# Exploring RLlib for solar agent problems

This notebook explores the use of RLlib with the solar agent environment. It is partly based on the [cartpole tutorial notebook by anyscale](https://github.com/anyscale/academy/blob/9317775c393aff06cff06ae58c88f85ce201940d/ray-rllib/explore-rllib/01-Application-Cart-Pole.ipynb).

## 0. Setup

In [None]:
%load_ext autoreload
%autoreload 2
%config IPCompleter.greedy=True

In [None]:
import ray
import ray.tune
import ray.rllib
import json
import glob
import os
import pandas as pd
import numpy as np
import ipywidgets as widgets
import matplotlib.pyplot as plt
import gif

from solara.constants import PROJECT_PATH
import solara.envs.components.solar
import solara.envs.components.load
import solara.envs.components.grid
import solara.envs.battery_control
import solara.envs.components.battery

In [None]:
## Initialising ray (starts background process for distributed computing)
ray.shutdown()
ray.init()

## 1. Setting up the solar agent environment

In [None]:
# To make the environment usable with RLlib
# we wrap its creation in functon

import solara.utils.logging
import logging

def battery_env_creator(env_config):
    pv_data_path = PROJECT_PATH + "/data/solar_trace_data/PV_5796.txt"
    load_data_path = PROJECT_PATH + "/data/solar_trace_data/load_5796.txt"

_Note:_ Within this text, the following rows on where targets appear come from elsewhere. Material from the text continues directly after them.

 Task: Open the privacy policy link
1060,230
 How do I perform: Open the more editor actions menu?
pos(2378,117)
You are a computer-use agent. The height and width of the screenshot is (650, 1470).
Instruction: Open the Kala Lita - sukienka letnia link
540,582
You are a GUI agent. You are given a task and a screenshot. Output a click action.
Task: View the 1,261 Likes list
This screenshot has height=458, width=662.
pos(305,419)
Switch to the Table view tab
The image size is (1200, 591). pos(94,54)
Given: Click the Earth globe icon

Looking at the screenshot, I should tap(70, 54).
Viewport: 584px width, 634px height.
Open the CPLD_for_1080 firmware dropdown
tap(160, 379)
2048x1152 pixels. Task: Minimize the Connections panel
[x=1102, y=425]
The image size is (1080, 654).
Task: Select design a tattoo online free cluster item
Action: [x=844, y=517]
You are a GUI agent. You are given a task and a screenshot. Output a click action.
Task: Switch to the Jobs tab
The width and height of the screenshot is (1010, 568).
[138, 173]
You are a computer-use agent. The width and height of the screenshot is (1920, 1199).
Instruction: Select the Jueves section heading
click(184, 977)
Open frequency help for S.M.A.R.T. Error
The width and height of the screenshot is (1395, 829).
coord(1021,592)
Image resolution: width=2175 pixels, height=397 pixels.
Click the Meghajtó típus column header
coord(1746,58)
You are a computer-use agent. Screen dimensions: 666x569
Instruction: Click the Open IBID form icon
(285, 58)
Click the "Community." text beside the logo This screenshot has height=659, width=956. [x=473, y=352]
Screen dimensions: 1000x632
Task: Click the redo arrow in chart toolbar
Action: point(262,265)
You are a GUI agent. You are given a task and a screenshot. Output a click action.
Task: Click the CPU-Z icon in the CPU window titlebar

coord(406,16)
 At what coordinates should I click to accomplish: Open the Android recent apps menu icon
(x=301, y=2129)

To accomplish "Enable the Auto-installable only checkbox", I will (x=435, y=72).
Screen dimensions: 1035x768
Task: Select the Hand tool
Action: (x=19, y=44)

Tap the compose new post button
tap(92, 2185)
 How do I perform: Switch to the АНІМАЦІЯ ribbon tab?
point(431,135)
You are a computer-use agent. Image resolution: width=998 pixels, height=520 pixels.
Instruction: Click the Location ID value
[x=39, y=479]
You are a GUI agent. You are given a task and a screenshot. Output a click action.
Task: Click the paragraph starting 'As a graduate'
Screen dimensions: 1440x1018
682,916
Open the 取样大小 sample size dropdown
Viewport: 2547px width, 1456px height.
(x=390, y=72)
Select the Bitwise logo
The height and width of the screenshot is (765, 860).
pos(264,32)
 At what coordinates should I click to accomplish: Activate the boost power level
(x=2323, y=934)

    # Setting up components of environment
    battery_model = solara.envs.components.battery.LithiumIonBattery(size=10, 
                                                                     chemistry="NMC", 
                                                                     time_step_len=1)
    pv_model = solara.envs.components.solar.DataPV(data_path=pv_data_path)
    load_model = solara.envs.components.load.DataLoad(data_path=load_data_path)
    grid_model = solara.envs.components.grid.PeakGrid(peak_threshold=1.0)

    # Fixing load and PV trace to single sample
    episode_num = 12
    load_model.fix_start(episode_num)
    pv_model.fix_start(episode_num)

    env = solara.envs.battery_control.BatteryControlEnv(
        battery=battery_model,
        pv_system = pv_model,
        grid = grid_model,
        load = load_model,
        logging_level = "RAY",
    )
    
    return env

ray.tune.registry.register_env("battery_control", battery_env_creator)

## 2. Setting up the RLlib agent

In [None]:
save_path = "./tmp/ppo/battery-control-4"
check_save_path = save_path + "/training_checkpoints"
out_save_path = save_path + "/outputs"

trainer = ray.rllib.agents.ppo.PPOTrainer(env="battery_control", config={
    "framework": "torch",
    "env_config": {},
    "output": out_save_path,
    "output_compress_columns": [],
    "gamma": 0.9999999, # we set the discount factor very high
    #"log_level": "WARNING",
    "log_level": "DEBUG",
})

## 3. Training agent on environment

In [None]:
num_iterations = 40
iteration_string = "Training iteration: {}, Min reward: {:.3f}, Mean reward: {:.3f}, Max reward: {:.3f}."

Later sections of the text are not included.